MiRNA raw data were subjected to a first quality control evaluation and underwent background subtraction and normalization using the five most stable miRNAs [62] for total plasma and EVs, respectively, using the nSolver 4.0 Software (NanoString Technologies inc., Seattle, WA, USA). Normalized RCC files were then loaded and analyzed by Rosalind nCounter Data Analysis Software (San Diego, CA, USA). The resulted DE miRNAs were filtered using p-value < 0.05 and ±1.5-Fold change (FC), as threshold of significance.

4.6. Validation Cohort: RT-qPCR Analysis

For miRNA validation analysis, we prepared two different Custom Reverse Transcription Pools and Custom Pre-amplification Pools for total plasma and EVs, respectively, following manufacturing instructions. MiRNAs used in the pools are reported in Supplementary Table S1. To perform normalization, U6 and the spike-in ath-miR-159a were used. In brief, RT miRNA pools were made using TE buffer (#12090015, Thermo Fisher, Waltham, MA, USA) and reverse transcription was performed using TaqMan® MiRNA Reverse Transcription Kit (#4366597, Thermo Fisher). Then, pre-amplifications were made using the TaqMan® PreAmp Master Mix (#4488593, Thermo Fisher) and the miRNA Pre-Amp pool. For PCR detection, TaqMan® Universal Master Mix II, no UNG (#4440041, Thermo Fisher) was used.

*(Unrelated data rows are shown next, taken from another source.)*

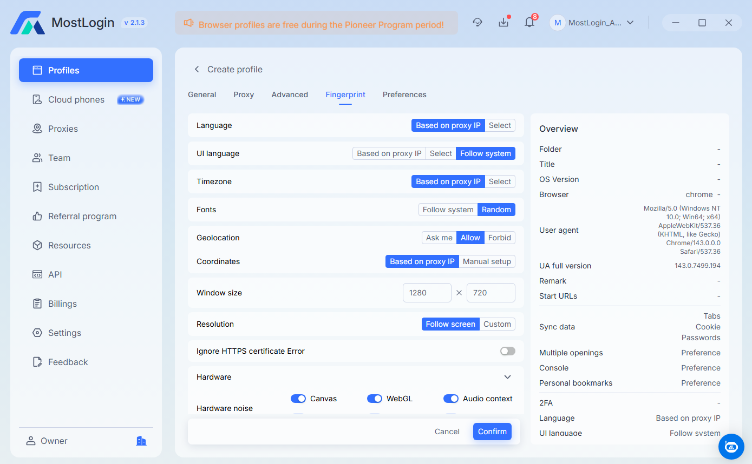This screenshot has width=752, height=464.
Task: Switch to the Advanced tab
Action: [290, 95]
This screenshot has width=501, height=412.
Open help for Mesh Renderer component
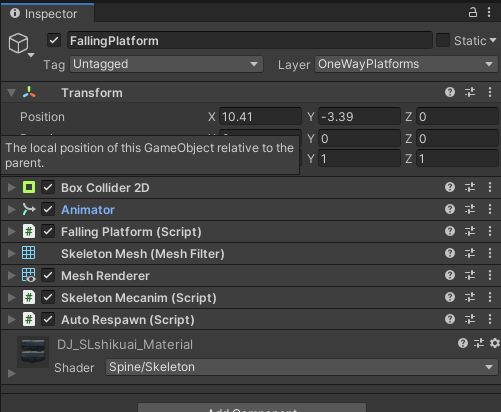click(x=450, y=275)
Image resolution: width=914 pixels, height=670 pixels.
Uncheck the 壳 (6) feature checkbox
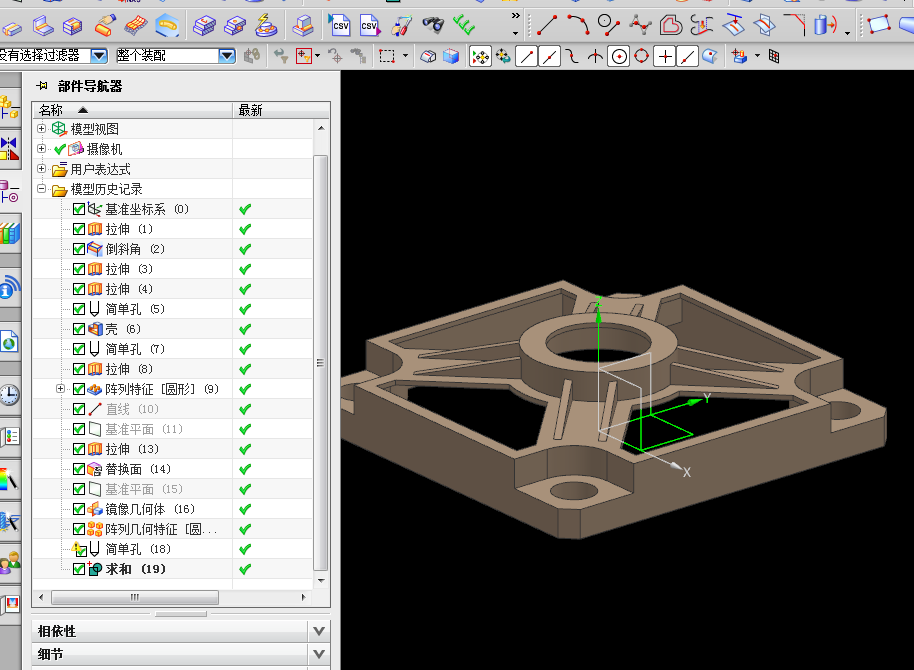[79, 329]
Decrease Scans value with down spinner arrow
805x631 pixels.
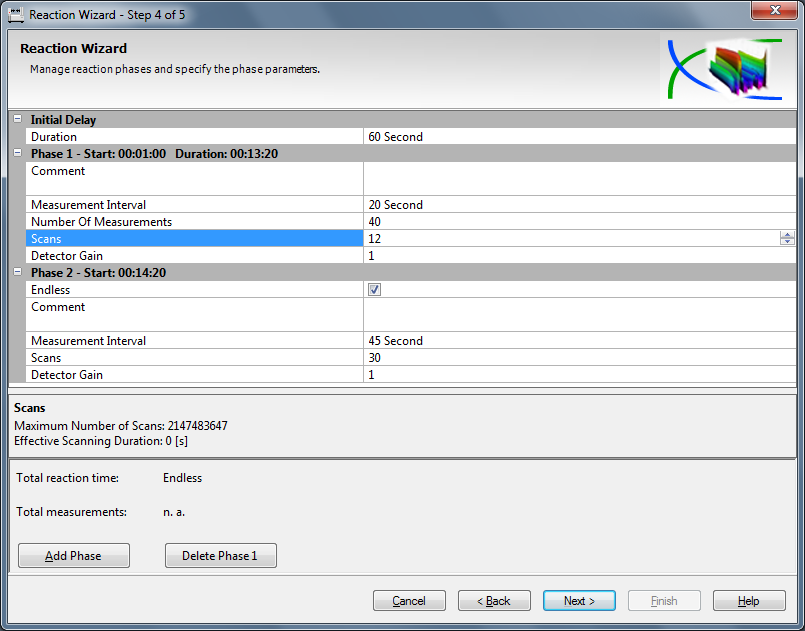[787, 242]
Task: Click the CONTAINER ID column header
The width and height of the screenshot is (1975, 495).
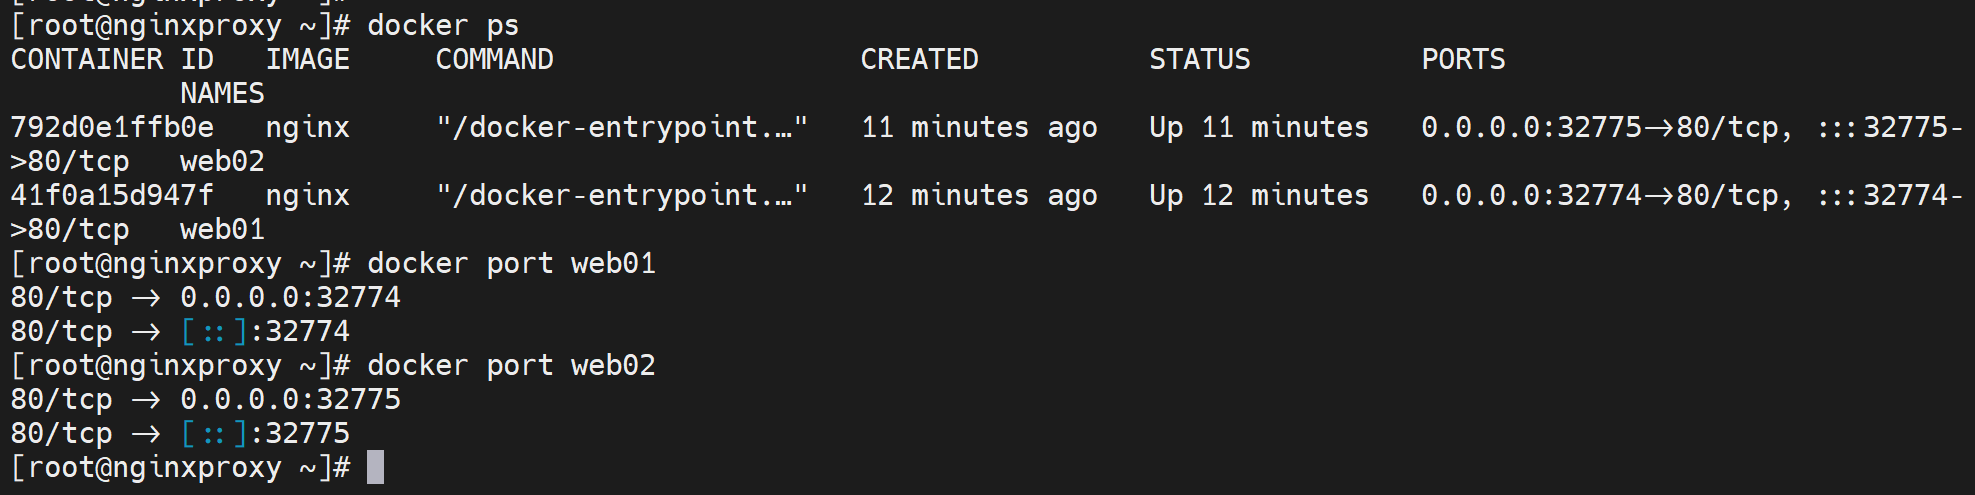Action: tap(112, 59)
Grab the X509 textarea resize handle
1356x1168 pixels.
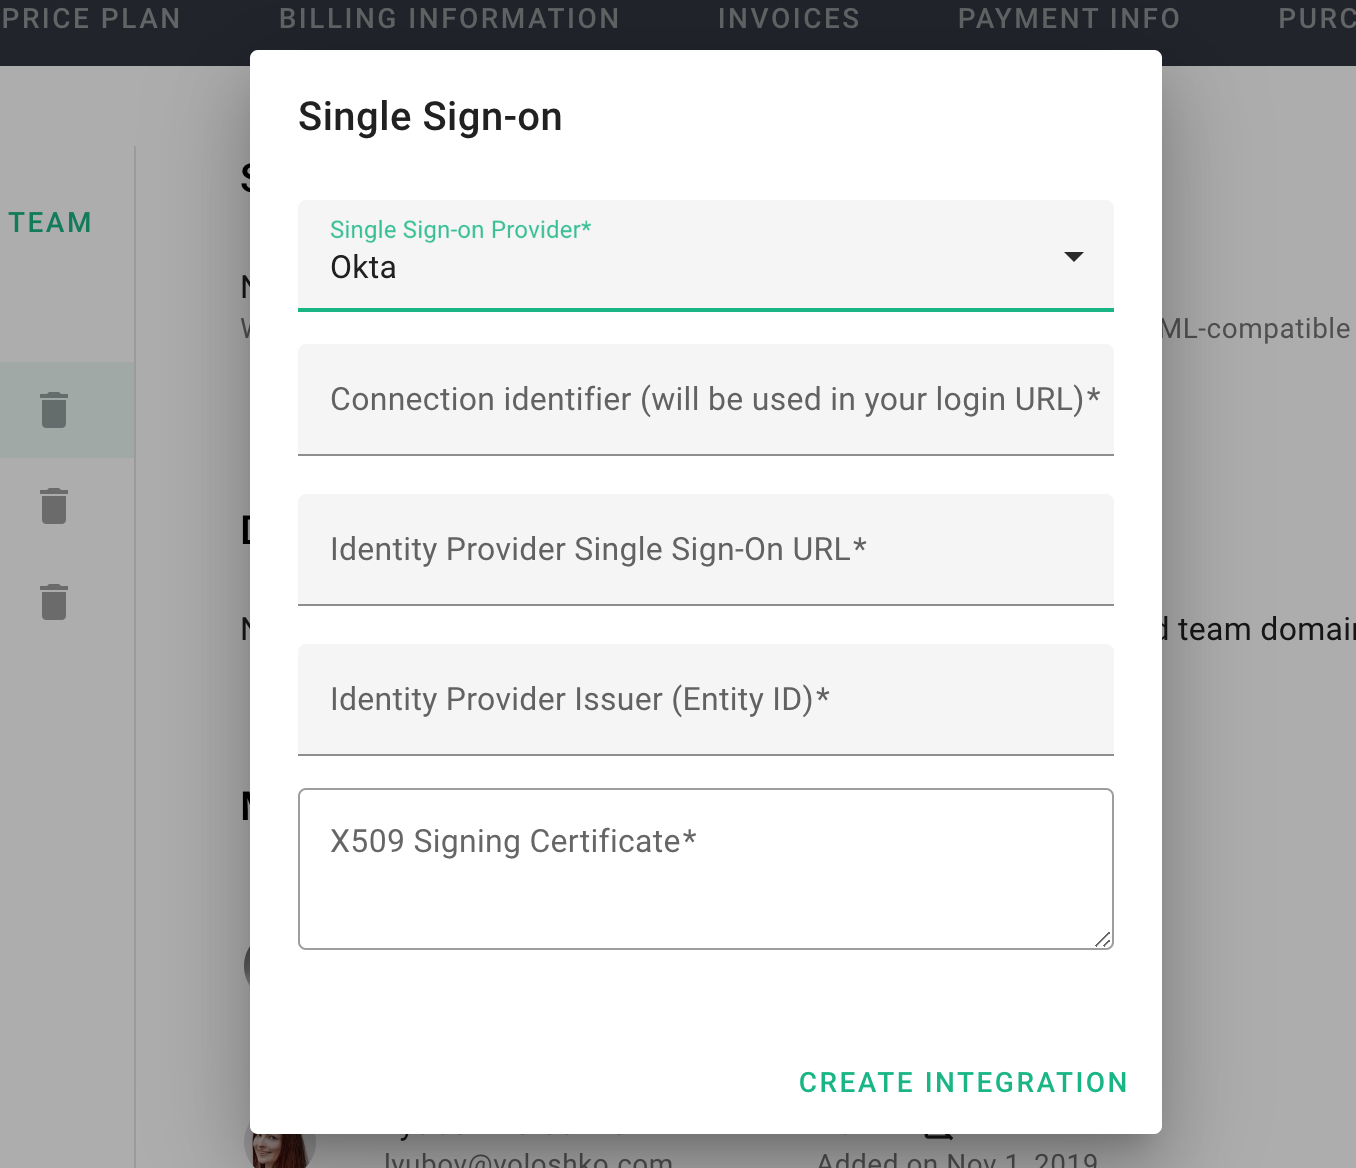(x=1103, y=939)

4.7. Bioinformatics and Statistical Analysis

DE miRNAs between GDM and NGT patients were subjected to pathways enrichment analysis by using Diana-mirPath v3.0 [63]. Validated target genes were used as input for enrichment disease analysis and the genes relevant in GDM-related pathways were used for the selection of miRNAs to be further analyzed in the patients’ validation cohort.

Validated miRNAs were put as input in FANTOM5 project to identify their cell of origin [64], and their experimentally validated target genes were downloaded from the Homo sapiens Release 8.0 [65] and intersected. The common target proteins and mRNAs tissue expression of the validated miRNAs were checked by using the Human protein atlas v.21.0 [66].

Continuous variables and categorical variables were expressed as mean ± standard deviation (SD) or frequencies, respectively. The Kolmogorov–Smirnov test was performed to test for normality. Independent sample t-test or Mann–Whitney U test were used to compare means between groups for normally distributed or not normally distributed continuous variables, respectively. Fisher’s exact test was performed to compare categorical variables between groups. The association between miRNA expression and other variables was tested with Spearman’s correlation analysis. A p-value < 0.05 was considered statistically significant. Statistical analysis was performed with IBM SPSS Statistics software version 23 (Chicago, IL, USA).

Unpaired t-test was performed using GraphPad Prism software version 6.0 (La Jolla, CA, USA) to define the DE miRNAs of the validation cohort. p values < 0.05 were considered statistically significant.